Un cortile dell'Università Ben Gurion del Neghev
Gli studiosi e i ricercatori debbono essere politicamente impegnati o restare nella loro torre d’avorio per non “contaminare” il loro ruolo con interessi esterni all’accademia? Il dibattito è antico e si rinnova a ogni occasione. Ma ammesso che poi si decida di essere intellettuali pubblici oltre che attivi in modo neutrale nel proprio settore specialistico, resta la decisione circa il campo nel quale schierarsi. Non c’è bisogno di citare vicende lontane e paradigmatiche come il caso Dreyfus, sebbene proprio la vicenda del militare francese di origine ebraica che divise la Francia a cavaliere tra Ottocento e Novecento sembra essere un riferimento possibile della diatriba che accende l’università italiana in queste settimane a proposito della guerra in Medio Oriente.

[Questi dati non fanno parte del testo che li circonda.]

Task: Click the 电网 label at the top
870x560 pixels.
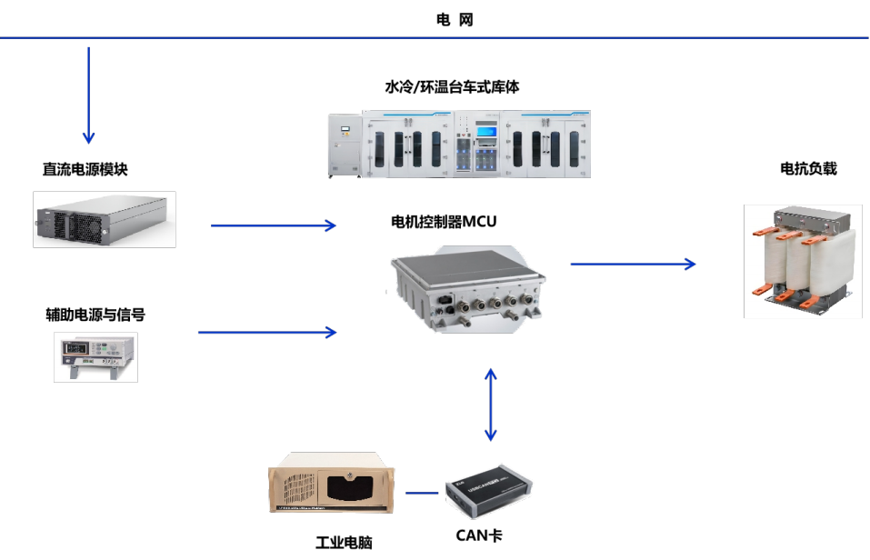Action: point(455,20)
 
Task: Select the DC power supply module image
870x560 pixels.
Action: point(104,219)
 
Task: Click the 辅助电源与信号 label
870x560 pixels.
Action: point(95,315)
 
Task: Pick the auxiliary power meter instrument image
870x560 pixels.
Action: point(95,356)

Come è ormai noto, a una prima lettera-appello a ministri e rettori che sollecita, tra l’altro, l’interruzione dei rapporti con gli atenei di Israele di fronte ai bombardamenti su Gaza e in genere alle politiche di lungo periodo perseguite da Tel Aviv nei confronti della popolazione palestinese ha risposto una raccolta di firme sulla piattaforma change.org contro la proposta di boicottaggio. Sono ormai quasi diecimila le firme (tutte di esponenti accademici) in calce ai due documenti, più o meno equamente ripartite. In precedenza, prese di posizioni e manifestazioni si sono susseguite a partire dal 7 ottobre, data dell’attacco terroristico di Hamas contro i civili israeliani e della risposta delle forze armate dello Stato ebraico.

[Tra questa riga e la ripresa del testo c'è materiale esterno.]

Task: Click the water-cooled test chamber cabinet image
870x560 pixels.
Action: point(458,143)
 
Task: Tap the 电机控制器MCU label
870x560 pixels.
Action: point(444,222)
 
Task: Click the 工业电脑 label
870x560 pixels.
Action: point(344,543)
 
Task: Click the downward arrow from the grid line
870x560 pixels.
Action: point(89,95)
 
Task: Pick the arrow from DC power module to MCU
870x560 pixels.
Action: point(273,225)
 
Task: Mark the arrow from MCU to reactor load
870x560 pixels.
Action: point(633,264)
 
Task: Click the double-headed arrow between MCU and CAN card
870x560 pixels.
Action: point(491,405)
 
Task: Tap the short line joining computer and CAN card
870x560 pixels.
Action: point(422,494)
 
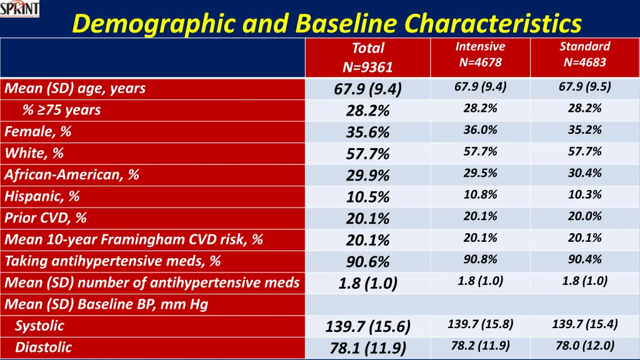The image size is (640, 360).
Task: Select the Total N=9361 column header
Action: pyautogui.click(x=368, y=58)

Tra gli studenti (nettamente - ieri un’altra occupazione a Padova per chiedere la condanna di Israele) e i docenti (in maggioranza), le voci più critiche si sono indirizzate verso quella che è ritenuta una risposta eccessiva decisa del governo Netanyahu, che sta colpendo anche donne e bambine nella Striscia di Gaza senza rispettare, si dice, il diritto internazionale umanitario che impedisce di bersagliare scuole, ospedali e luoghi di culto. Fin qui, un dibattito doveroso e comprensibilmente accesso che però, secondo qualcuno, è stato venato da un latente antisemitismo. Ad accendere la polemica la richiesta di coinvolgere nelle azioni di protesta anche le università israeliane. Di qui, come detto, la mobilitazione di segno opposto.

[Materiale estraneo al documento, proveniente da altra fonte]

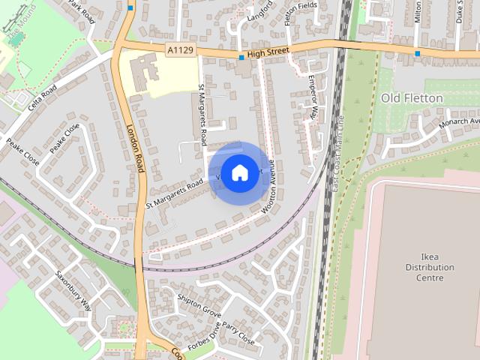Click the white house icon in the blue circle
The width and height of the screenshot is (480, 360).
pos(238,173)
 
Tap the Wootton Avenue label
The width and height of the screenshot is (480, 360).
pos(271,190)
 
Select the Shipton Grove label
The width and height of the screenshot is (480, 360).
pos(199,304)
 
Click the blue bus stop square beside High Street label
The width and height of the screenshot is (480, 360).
pos(241,57)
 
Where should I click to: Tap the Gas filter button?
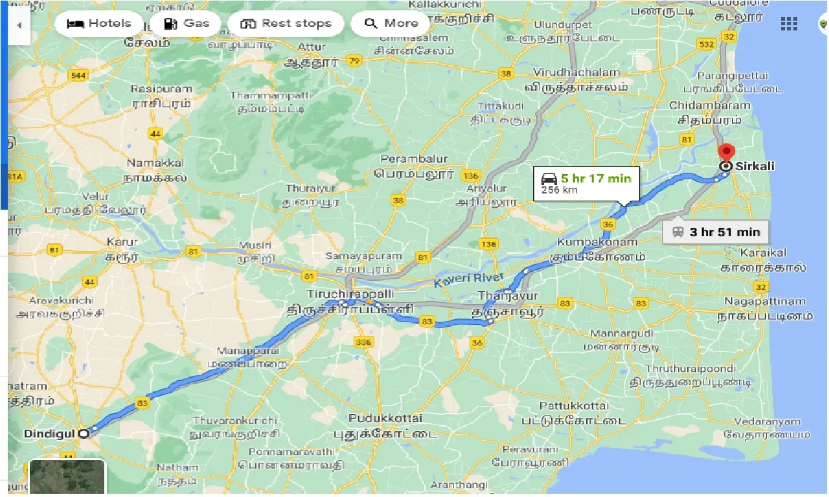(187, 24)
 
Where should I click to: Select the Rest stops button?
(286, 24)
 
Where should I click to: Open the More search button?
(391, 24)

Spiega Pierluigi Musarò, professore di Sociologia dei processi culturali e comunicativi all’Università di Bologna, tra i promotori della lettera-appello: «Noi chiediamo il cessate il fuoco e il rispetto del diritto internazionale. Lo strumento per fare pressione è anche una mobilitazione intellettuale non violenta attraverso l’interruzione dei rapporti con le università israeliane. Questo è un mezzo, non il fine. Infatti, il boicottaggio accademico è uno strumento pacifico adottato su invito della comunità universitaria palestinese da alcune tra le più importanti organizzazioni accademiche internazionali, e appoggiato da intellettuali di spicco, inclusi intellettuali ebrei e israeliani, per porre pressione sulle istituzioni accademiche israeliane sino a che non porranno fine alla loro complicità con le violazioni dei diritti della popolazione palestinese occupata secondo il diritto internazionale».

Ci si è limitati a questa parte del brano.